Обдумывая эту идею, я вспомнил о встрече с Франсуа Франчески, сотрудником Ады – венесуэльцем корсиканского происхождения – на конференции в Берлине. Он был очень любезен, пригласил нас со Стивом Уайтом в свою лабораторию, что располагалась в старом виттмановском отделе в Институте Макса Планка в Далеме. Это фешенебельный район Западного Берлина со множеством знаменитых НИИ, предвосхитивших войну. Именно в этом институте Стив работал до переезда в Брукхейвен. Пока мы болтали, Франсуа рассказал, что специальный комитет контролирует их работу раз в несколько лет. Последний вердикт был таков: они слишком распыляются и вместо этого должны сосредоточиться на изучении субъединицы 50S, так как уже смогли ее качественно кристаллизовать.

Вспоминая об этом разговоре, я осознал смысл его слов: они означали, что никто не собирается тщательно исследовать ни малую субъединицу, ни всю рибосому целиком, и хороших кристаллов из них пока не получено. Я думал, что браться за расшифровку всей рибосомы пока преждевременно, но малая субъединица 30S, которая связывается с мРНК и участвует в считывании генетического кода, вдвое меньше 50S-субъединицы, и как раз с нее лучше начать. Я ощутил реальную возможность попасть в высшую лигу. Но оказалось, что ждать придется несколько дольше, так как после двенадцати лет в Брукхейвене мне предстоял переезд в Юту и еще одна крупная встреча по рибосомам.

Глава 8

Старт гонки

Переломным стал 1995 год как в исследовании рибосом, так и в моей жизни. Той осенью я планировал переезд в Юту, поэтому решил остановиться в Солт-Лейк-Сити на пути в Викторию, столицу Британской Колумбии, где должна была состояться ближайшая встреча по рибосомам.

Во время краткого пребывания в Юте мы с Верой присматривали себе дом и выбрали жилище у подножия гор, откуда открывался живописный вид на долину. Затем мы на несколько дней отправились с рюкзаками побродить в лесу Хох на полуострове Олимпия, а оттуда на пароме добрались до Виктории, которая расположена на южном берегу острова Ванкувер. Виктория – живописный город с оттенками колониального прошлого: британский стиль в архитектуре и оформлении ландшафтов. Прямо во время нашего собрания за окном парадными маршами отмечали день рождения королевы Виктории.

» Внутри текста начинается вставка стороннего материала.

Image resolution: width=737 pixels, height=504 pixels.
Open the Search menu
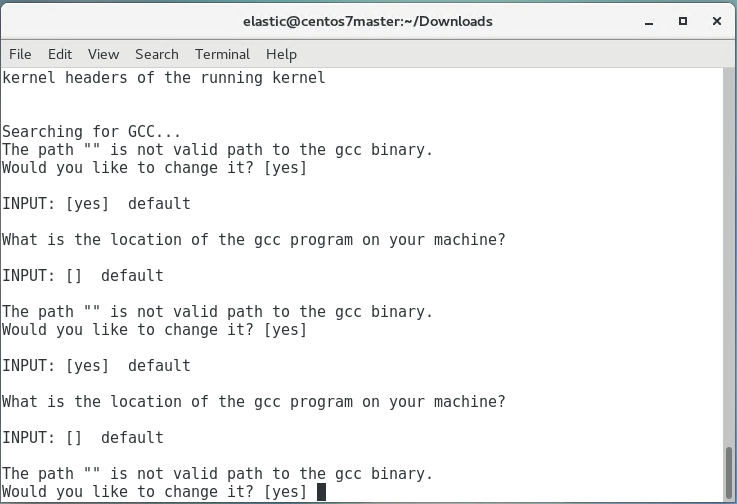157,54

На собрании же мне довелось узнать об одном захватывающем прорыве, а также удивительно разочароваться. Прорывом стали впервые увиденные мною объемные модели рибосомы, полученные при помощи электронного микроскопа. Незадолго до описываемых событий исследователи стали использовать метод «реконструкции отдельных частиц» для работы с асимметричными объектами (ранее его применяли только к объектам правильной формы, например вирусам). Биомолекулы рассеивают электроны или рентгеновские лучи примерно с той же четкостью, что и вода, в которой они существуют, поэтому ранее метод заключался в накрывании частиц тяжелым атомом (например, урана) и последующем высушивании. Если удавалось выжать из частиц достаточно сильный сигнал, электронный микроскоп позволял рассмотреть их внутреннюю структуру. Ричард Хендерсон и Найджел Анвин применяли такой метод к плоским кристаллам. Работы Жака Дюбоше позволили рассматривать биомолекулы при низких температурах, благодаря которым стало возможным замедлить разрушительное воздействие электронного микроскопа, сравнимое с действием рентгеновских лучей, облучать образцы более высокими дозами электронов и видеть отдельные биомолекулы без окрашивания.

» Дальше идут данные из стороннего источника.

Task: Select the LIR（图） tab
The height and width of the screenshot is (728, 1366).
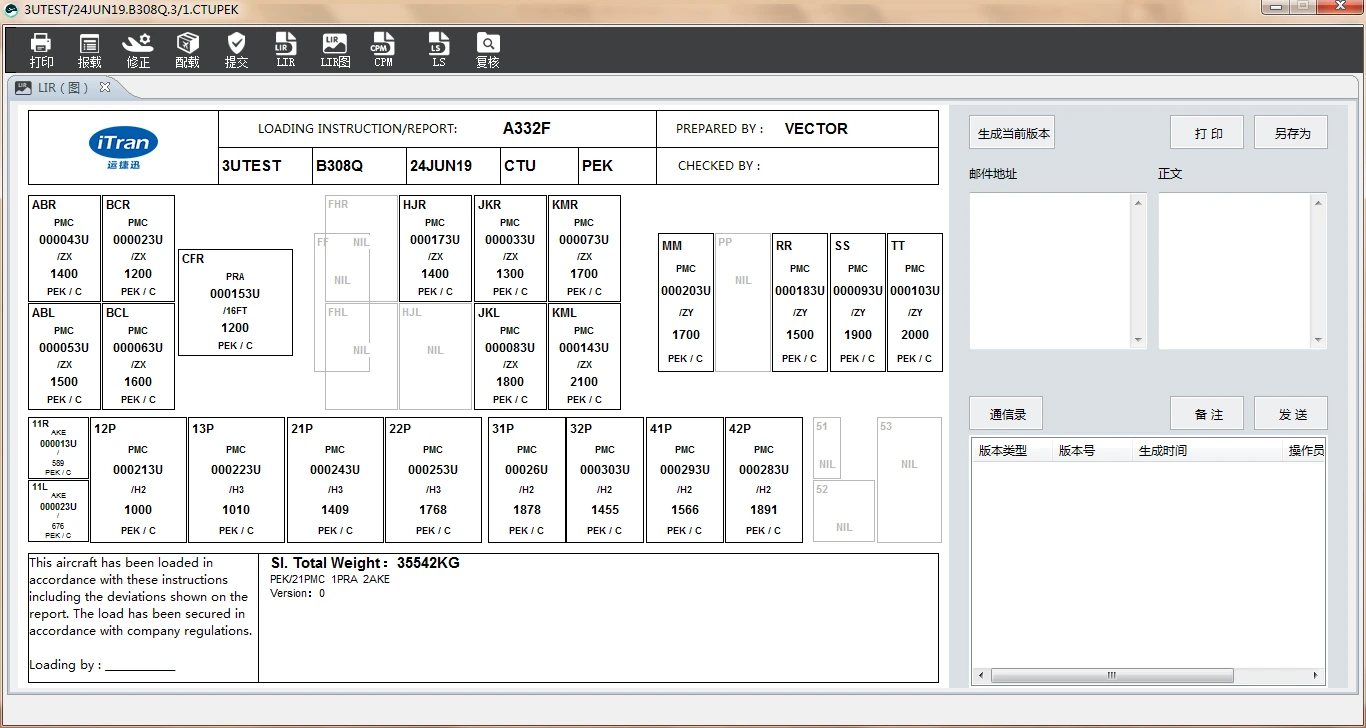Action: pos(60,87)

Одним из ведущих ученых в этой дисциплине был немец Иоахим Франк, много лет работавший в относительном уединении в Уодсвортском центре в Олбани; там у него была лаборатория, расположенная на цокольном этаже большого ведомственного здания. Высокий, учтивый и несколько замкнутый Иоахим по-настоящему любил искусство и литературу (писал художественную прозу и стихи). Как и я, он выглядел немного неуверенным, поскольку большую часть своей исследовательской карьеры провел вдалеке от бурной жизни научных центров. Он разрабатывал методы извлекания информативного сигнала из пестревших помехами картинок биомолекул.